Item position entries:
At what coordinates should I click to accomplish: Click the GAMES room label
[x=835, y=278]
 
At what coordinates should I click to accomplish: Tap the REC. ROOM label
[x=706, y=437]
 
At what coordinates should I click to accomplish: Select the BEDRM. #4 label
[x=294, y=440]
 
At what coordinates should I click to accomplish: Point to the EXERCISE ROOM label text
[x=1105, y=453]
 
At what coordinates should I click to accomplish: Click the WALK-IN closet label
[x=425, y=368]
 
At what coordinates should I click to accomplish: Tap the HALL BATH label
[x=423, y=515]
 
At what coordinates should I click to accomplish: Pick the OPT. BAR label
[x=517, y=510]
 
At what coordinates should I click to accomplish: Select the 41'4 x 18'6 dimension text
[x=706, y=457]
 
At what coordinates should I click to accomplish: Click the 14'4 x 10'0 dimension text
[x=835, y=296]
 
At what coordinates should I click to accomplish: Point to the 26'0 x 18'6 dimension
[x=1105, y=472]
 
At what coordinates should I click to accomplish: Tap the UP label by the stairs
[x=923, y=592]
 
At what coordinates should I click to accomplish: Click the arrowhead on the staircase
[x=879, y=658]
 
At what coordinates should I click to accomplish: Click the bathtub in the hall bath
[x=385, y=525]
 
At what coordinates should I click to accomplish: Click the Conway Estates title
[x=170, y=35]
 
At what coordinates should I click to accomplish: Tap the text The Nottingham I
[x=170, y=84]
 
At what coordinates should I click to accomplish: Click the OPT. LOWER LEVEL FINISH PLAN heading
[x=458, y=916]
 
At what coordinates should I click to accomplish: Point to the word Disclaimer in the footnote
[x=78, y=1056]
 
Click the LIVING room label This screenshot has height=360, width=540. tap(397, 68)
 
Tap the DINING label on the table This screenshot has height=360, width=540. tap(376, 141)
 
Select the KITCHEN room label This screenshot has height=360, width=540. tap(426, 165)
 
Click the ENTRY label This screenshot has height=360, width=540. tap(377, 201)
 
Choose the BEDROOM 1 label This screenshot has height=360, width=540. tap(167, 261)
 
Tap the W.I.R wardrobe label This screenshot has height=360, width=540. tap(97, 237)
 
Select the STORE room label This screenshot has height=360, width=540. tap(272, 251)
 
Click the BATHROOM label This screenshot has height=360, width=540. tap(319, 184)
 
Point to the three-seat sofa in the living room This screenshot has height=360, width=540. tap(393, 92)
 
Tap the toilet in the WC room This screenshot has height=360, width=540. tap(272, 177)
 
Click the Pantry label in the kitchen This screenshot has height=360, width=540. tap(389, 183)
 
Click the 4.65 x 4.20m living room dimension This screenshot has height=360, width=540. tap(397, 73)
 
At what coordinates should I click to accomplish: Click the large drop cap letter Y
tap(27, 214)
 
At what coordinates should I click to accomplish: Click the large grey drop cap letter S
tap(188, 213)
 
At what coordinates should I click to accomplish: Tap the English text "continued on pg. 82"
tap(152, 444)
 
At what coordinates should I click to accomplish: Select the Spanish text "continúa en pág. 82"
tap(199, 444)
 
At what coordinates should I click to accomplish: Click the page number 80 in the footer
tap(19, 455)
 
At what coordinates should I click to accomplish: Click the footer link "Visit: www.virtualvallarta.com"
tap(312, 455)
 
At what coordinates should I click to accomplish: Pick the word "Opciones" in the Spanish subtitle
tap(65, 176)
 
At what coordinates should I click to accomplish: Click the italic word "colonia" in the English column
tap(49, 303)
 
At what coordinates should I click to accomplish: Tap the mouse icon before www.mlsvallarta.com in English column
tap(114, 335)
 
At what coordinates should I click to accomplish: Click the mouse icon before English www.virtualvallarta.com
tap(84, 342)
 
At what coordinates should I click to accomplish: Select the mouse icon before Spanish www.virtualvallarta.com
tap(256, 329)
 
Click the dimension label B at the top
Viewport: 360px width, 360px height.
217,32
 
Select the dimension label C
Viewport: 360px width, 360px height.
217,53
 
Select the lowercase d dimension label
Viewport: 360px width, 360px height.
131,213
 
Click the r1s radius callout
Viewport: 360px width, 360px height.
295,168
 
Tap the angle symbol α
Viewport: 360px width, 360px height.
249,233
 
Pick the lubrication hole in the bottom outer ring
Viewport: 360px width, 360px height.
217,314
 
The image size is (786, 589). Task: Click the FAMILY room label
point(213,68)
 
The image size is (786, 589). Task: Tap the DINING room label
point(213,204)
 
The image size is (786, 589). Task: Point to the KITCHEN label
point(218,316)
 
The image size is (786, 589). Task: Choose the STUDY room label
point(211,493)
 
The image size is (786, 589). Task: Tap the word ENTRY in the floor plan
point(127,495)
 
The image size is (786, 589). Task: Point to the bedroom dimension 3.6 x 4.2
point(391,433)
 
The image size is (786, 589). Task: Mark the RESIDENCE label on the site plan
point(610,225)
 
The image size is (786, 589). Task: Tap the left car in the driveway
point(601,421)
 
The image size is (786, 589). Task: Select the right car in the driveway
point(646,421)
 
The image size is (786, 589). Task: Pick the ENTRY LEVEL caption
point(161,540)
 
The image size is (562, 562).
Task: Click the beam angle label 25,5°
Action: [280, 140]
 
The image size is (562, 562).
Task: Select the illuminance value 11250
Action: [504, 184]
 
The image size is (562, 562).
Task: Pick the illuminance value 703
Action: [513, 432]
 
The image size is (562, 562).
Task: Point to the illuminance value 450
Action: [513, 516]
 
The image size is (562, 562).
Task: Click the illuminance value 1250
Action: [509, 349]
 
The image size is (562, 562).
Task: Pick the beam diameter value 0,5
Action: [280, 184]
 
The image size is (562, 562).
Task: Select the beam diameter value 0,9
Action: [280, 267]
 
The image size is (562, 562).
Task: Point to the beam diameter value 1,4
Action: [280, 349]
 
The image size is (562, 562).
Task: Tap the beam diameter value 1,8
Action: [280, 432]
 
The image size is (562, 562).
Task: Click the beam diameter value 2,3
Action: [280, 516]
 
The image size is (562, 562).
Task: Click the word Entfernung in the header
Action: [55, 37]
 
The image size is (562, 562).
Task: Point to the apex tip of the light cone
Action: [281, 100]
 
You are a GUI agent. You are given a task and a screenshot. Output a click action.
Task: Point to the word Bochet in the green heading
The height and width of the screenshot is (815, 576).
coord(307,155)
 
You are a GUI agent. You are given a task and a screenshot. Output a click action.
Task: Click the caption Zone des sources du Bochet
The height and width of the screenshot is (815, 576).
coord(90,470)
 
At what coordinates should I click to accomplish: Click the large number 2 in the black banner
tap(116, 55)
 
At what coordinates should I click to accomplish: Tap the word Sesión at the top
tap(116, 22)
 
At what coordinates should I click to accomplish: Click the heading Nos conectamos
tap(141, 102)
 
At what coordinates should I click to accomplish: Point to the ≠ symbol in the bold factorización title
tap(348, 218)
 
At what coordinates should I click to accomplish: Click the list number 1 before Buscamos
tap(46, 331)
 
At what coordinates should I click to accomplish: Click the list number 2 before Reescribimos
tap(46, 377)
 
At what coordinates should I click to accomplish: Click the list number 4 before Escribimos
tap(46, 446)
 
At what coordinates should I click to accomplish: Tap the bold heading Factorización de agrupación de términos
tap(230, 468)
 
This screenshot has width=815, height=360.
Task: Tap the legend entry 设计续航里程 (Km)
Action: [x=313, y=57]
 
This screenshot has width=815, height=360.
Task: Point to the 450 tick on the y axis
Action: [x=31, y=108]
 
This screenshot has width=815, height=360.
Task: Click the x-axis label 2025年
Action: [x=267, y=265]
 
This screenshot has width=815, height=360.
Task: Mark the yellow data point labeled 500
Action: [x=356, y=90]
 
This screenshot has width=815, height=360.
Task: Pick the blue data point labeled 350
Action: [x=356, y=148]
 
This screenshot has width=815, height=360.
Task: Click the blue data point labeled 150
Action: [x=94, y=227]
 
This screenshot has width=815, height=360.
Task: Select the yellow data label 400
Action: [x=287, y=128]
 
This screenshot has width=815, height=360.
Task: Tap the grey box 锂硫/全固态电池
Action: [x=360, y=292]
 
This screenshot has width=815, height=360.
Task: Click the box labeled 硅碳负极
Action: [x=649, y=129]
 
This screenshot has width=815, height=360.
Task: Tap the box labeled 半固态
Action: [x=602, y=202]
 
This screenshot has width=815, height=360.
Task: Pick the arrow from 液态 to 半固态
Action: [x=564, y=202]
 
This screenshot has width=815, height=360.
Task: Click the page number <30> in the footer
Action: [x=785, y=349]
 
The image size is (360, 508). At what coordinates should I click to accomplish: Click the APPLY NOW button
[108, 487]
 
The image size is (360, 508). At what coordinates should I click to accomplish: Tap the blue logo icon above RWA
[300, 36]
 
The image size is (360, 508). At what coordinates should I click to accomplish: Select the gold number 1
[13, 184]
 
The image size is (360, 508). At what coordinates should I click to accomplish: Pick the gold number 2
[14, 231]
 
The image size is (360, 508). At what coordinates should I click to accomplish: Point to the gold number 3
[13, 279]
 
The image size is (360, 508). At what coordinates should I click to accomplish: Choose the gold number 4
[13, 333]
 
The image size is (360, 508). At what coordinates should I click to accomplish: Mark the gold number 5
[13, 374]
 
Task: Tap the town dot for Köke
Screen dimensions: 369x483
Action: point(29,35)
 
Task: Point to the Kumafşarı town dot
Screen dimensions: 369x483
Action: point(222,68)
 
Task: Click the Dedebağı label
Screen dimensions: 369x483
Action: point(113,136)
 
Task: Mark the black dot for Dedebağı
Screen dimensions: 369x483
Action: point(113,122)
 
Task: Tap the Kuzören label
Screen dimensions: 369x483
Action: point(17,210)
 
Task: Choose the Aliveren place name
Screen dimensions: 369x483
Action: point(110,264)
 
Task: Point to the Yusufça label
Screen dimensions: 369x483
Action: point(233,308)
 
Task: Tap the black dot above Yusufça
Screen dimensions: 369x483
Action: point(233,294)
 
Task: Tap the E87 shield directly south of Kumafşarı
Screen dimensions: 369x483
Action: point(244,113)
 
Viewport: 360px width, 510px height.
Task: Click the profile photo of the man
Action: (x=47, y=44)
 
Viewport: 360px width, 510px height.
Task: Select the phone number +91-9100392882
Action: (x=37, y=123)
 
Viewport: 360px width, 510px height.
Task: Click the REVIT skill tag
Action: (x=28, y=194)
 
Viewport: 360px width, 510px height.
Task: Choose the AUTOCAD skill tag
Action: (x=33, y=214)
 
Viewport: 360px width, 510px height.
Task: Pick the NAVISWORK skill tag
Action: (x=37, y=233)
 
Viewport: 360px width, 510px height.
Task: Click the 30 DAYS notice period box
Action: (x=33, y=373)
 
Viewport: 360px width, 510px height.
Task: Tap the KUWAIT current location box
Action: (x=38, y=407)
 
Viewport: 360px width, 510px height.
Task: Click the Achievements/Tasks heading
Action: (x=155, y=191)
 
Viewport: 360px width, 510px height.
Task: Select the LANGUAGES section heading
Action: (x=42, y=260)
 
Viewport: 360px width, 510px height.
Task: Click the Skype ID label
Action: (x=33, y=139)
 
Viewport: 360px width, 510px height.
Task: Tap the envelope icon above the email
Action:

▶ _Problem_:
Write out again everything from the line containing "Select the Spanish" down to the line containing "point(391,433)", substituting "cursor icon" for "mouse icon" and leaving all else unchanged.

▶ _Expected output_:
At what coordinates should I click to accomplish: Select the Spanish text "continúa en pág. 82"
tap(199, 444)
 
At what coordinates should I click to accomplish: Click the page number 80 in the footer
tap(19, 455)
 
At what coordinates should I click to accomplish: Click the footer link "Visit: www.virtualvallarta.com"
tap(312, 455)
 
At what coordinates should I click to accomplish: Pick the word "Opciones" in the Spanish subtitle
tap(65, 176)
 
At what coordinates should I click to accomplish: Click the italic word "colonia" in the English column
tap(49, 303)
 
At what coordinates should I click to accomplish: Tap the cursor icon before www.mlsvallarta.com in English column
tap(114, 335)
 
At what coordinates should I click to accomplish: Click the cursor icon before English www.virtualvallarta.com
tap(84, 342)
 
At what coordinates should I click to accomplish: Select the cursor icon before Spanish www.virtualvallarta.com
tap(256, 329)
 
Click the dimension label B at the top
Viewport: 360px width, 360px height.
217,32
 
Select the dimension label C
Viewport: 360px width, 360px height.
217,53
 
Select the lowercase d dimension label
Viewport: 360px width, 360px height.
131,213
 
Click the r1s radius callout
Viewport: 360px width, 360px height.
295,168
 
Tap the angle symbol α
Viewport: 360px width, 360px height.
249,233
 
Pick the lubrication hole in the bottom outer ring
Viewport: 360px width, 360px height.
217,314
 
The image size is (786, 589). Task: Click the FAMILY room label
point(213,68)
 
The image size is (786, 589). Task: Tap the DINING room label
point(213,204)
 
The image size is (786, 589). Task: Point to the KITCHEN label
point(218,316)
 
The image size is (786, 589). Task: Choose the STUDY room label
point(211,493)
 
The image size is (786, 589). Task: Tap the word ENTRY in the floor plan
point(127,495)
 
The image size is (786, 589). Task: Point to the bedroom dimension 3.6 x 4.2
point(391,433)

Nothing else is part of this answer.